Judging from the questions I was asked after AARP's "Finding Love at 50+" panel in Las Vegas this spring, what happened in Vegas won't stay in Vegas after all. That's because the attendees really want to get out there and date again!
Among the first to approach me after the session was a woman in her late 60s. "How come all men want women my daughter's age?" she demanded. "Yet we can't be with younger men?"
"Not all of them do," I replied. "And we can." Three examples sprang to mind:
My husband, 15 months younger than I am, had dated only women about our age before meeting me.
My sister, age 70, has a partner 14 years her junior.
A divorced friend, organizing a fundraiser 12 years ago, innocently flirted with the younger-by-seven-years florist she hired for the event. The two of them have been happily living together for 10 years now.
"The rules have changed," I told her. "Many men find women their own age or older to be more confident — and sexier.
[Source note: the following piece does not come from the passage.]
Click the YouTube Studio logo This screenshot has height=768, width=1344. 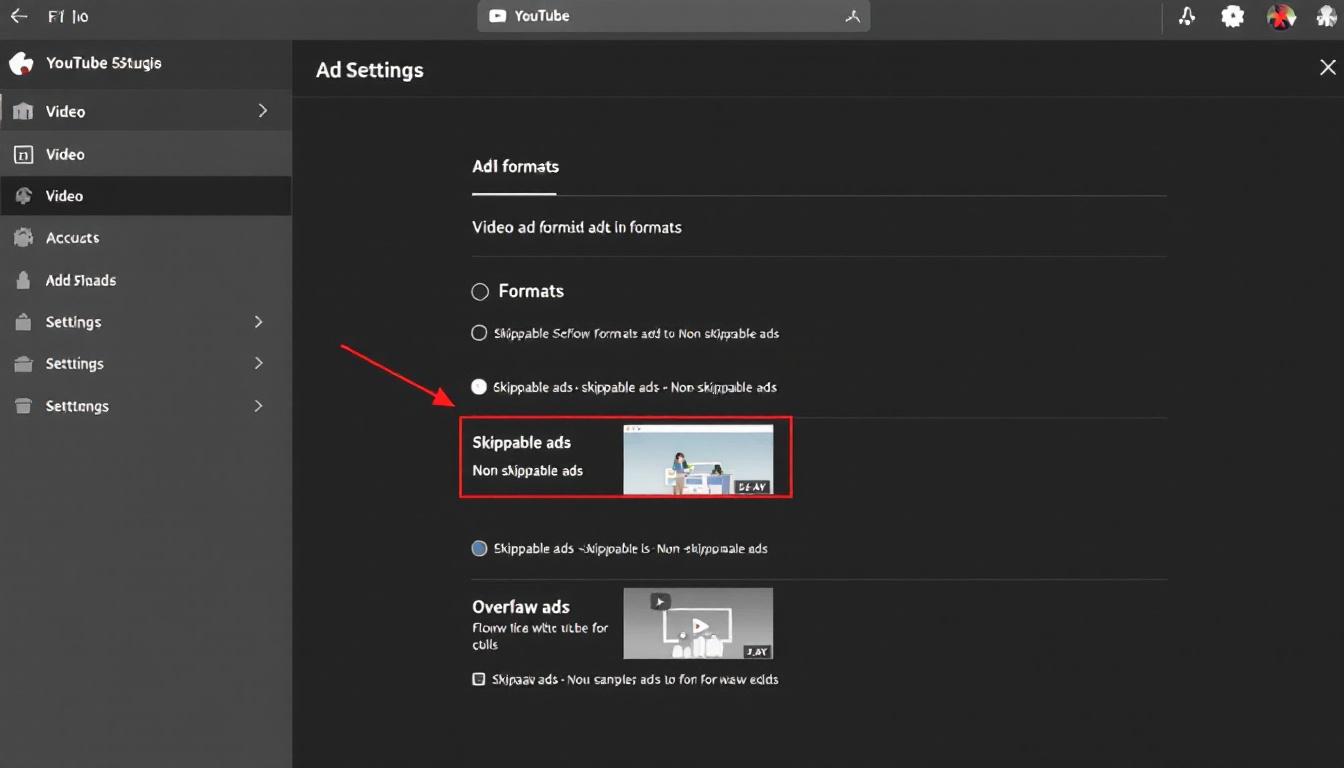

You seem lively, smart. Find a man who wants a smart, lively companion, not a youngster or a visiting nurse."
Had the man behind her heard me utter the word "sexier"? I'm not sure, but he wanted my advice on the best time to have sex in a new relationship.
"Probably later than you think," I told him. "And certainly later than you wish." I stressed the importance of going slowly, of getting to know the other person well. "Sex colors everything," I said. "I would urge you not to rush: Hold off … wait … you'll both be glad you did."
Next to approach was a man in his mid-60s. His wife had been in a psychiatric hospital for the past six years, he explained. For years before that, he had been devoted to her — accompanying her to doctors' appointments, administering her medications, handling all aspects of her care. Now, it looked as if she would never be discharged and that the hospital might remain her permanent home.
Then he cut to the chase: "Is it OK for me to date?"
I hesitated, because that "for better or for worse / in sickness and in health" part of the marriage vows was echoing through my mind, and I'm a big fan of loyalty at all costs. But as I looked into his eyes and listened to him speak, I saw a kind, down-to-earth person. He had given his wife everything he could, I believed, and he deserved to go on with his life, be it dinner dates and movies or a partner.
"Why not?" I finally replied.
"How do I get started?" He said he lived in a small town and did not know any women.
"How about posting a profile on a dating site?"
He looked away, then back at me. "What do you think I should say?"